It has been an interesting few days. Friends and family at home and church now know about my job situation. I have gotten three types of responses, and I am overwhelmed by the amount of love and concern that everyone has shown me. There are the people who are shocked and angry and use words like “terrible” and “devastating” and in general feel that this is a huge setback and they make me feel I should be crying nonstop. Then there are people who have been through unemployment before. They are the ones with practical feedback and encouragement that I will get through this. I told Anthony that I started to wonder if I should feel worse about this given how so many people are reacting.
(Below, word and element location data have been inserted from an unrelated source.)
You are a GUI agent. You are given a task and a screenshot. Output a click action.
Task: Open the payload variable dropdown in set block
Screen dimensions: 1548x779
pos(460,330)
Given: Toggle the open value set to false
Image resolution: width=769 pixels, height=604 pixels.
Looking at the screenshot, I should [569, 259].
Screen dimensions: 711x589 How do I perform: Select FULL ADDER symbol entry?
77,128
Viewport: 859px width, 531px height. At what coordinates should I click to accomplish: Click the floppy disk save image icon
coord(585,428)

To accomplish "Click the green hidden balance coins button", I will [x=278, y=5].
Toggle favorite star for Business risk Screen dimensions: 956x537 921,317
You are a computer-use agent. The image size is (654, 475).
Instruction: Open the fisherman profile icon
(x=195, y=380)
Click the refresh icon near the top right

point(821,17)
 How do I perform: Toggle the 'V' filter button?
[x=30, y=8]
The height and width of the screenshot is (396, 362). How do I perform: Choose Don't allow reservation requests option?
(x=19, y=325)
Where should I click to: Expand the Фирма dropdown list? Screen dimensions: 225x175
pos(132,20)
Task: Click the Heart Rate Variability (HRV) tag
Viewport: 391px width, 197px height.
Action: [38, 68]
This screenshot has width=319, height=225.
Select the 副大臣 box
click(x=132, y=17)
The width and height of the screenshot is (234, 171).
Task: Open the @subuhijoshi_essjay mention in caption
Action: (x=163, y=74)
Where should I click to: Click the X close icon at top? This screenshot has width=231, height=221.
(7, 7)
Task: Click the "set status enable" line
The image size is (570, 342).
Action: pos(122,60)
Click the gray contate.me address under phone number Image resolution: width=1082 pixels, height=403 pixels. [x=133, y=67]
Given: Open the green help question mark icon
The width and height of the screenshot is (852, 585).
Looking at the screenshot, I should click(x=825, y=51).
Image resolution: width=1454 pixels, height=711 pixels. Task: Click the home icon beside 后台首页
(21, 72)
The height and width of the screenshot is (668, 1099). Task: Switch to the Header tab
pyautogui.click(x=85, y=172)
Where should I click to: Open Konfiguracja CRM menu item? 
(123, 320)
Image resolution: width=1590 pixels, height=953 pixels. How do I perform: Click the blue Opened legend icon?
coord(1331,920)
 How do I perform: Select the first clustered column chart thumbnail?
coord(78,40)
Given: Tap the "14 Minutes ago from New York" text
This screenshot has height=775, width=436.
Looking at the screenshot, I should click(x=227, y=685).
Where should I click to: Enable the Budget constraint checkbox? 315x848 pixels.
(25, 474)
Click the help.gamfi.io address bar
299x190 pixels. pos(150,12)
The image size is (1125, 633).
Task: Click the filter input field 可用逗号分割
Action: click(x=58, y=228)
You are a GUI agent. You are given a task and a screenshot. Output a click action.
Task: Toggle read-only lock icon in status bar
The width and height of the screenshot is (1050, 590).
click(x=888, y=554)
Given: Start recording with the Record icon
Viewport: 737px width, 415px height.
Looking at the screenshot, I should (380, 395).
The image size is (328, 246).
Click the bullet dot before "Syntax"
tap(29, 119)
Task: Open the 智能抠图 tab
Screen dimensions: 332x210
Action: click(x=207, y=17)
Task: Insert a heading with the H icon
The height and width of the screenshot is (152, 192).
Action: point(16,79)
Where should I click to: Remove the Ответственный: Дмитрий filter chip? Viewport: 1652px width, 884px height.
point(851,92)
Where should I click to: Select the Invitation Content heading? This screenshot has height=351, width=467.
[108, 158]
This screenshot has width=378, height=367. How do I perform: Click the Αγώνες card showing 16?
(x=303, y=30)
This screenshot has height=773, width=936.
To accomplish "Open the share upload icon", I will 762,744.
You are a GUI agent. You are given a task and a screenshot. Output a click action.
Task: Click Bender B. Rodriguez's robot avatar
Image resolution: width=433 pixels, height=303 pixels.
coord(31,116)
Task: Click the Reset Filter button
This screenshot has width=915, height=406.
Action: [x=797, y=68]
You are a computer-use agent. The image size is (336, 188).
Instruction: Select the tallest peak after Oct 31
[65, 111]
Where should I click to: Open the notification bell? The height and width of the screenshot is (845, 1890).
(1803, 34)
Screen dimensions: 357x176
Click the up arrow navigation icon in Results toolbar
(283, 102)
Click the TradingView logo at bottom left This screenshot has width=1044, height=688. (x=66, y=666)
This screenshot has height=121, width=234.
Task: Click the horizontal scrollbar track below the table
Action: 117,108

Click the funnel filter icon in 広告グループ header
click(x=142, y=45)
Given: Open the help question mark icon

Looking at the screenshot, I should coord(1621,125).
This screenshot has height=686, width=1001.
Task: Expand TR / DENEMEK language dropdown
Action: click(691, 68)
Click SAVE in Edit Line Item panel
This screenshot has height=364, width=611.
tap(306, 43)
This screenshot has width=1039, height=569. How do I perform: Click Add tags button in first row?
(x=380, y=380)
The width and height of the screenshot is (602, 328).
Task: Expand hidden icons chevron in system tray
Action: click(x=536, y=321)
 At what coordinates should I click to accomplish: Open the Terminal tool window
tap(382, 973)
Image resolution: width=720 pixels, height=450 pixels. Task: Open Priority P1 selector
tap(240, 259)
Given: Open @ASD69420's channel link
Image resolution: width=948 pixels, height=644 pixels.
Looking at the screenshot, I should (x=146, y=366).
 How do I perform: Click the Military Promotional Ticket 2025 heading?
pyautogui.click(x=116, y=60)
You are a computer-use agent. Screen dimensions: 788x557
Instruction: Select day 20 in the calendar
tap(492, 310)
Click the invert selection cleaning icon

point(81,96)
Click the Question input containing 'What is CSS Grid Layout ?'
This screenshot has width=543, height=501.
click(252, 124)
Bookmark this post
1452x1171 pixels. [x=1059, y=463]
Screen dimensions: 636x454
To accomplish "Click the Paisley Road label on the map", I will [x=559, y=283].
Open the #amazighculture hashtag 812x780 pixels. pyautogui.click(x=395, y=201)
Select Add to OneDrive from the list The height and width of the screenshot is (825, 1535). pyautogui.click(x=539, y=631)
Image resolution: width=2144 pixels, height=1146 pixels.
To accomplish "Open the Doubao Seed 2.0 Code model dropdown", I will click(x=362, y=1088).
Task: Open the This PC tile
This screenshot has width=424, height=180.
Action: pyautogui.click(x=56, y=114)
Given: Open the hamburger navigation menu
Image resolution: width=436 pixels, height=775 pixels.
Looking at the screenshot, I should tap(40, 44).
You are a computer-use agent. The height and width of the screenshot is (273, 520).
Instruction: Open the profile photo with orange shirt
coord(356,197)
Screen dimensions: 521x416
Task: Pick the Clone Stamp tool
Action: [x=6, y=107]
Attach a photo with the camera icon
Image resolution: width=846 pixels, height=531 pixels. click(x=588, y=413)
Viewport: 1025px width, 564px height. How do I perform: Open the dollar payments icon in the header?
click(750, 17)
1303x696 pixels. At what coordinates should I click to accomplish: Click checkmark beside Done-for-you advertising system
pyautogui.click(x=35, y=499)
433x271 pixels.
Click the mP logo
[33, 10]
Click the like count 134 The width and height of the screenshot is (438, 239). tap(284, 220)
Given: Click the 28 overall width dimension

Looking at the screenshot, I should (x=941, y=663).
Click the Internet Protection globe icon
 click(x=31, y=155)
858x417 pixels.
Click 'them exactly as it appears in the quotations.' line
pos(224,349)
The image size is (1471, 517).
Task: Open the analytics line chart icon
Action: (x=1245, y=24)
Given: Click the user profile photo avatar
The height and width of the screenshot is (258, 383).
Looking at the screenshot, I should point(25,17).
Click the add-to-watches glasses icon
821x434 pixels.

Then there are a few who either have read my blog or showed interest in finding out how I am feeling, instead of telling me how bad they feel. Those conversations touch on the excitement of what is ahead and the encouragement and strength needed to get through the tasks and waiting ahead of me/us. Those conversations have been fun and fruitful. As one friend said, I don’t need to feel worse because that would just mean I was worrying.
Anthony has joked that he thinks I should have consulted him before praying such a big prayer. He is wonderful about all of this, he’s even more excited than I am (he’s been unemployed more times than I have, too).
One opportunity at work didn’t come through, so this week I will begin seriously searching and praying nonstop for God’s guidance in the right direction. I realized Friday while I was waiting to see if that opportunity to stay would work out, that I would indeed stay if given the chance. I’m not sure if it is a desire to stay safe or prudent, but it may be that God has to close all of those doors on me. If that happens, I can’t be disappointed, because it just means He has plans for me elsewhere. I’ll cling to that, because while my blog posts are discussing the excitement, I have to admit there have been a few tears and feelings of anger and frustration too.
One final thought for this post. Over the past few months as God has been convicting me and drawing my heart out and away from myself, I have thought about finding another career or other way to serve. I remember thinking that if something big was planned it would have to wait two years while I continued to work for my employer in return for my tuition. Well, that “roadblock” has been removed.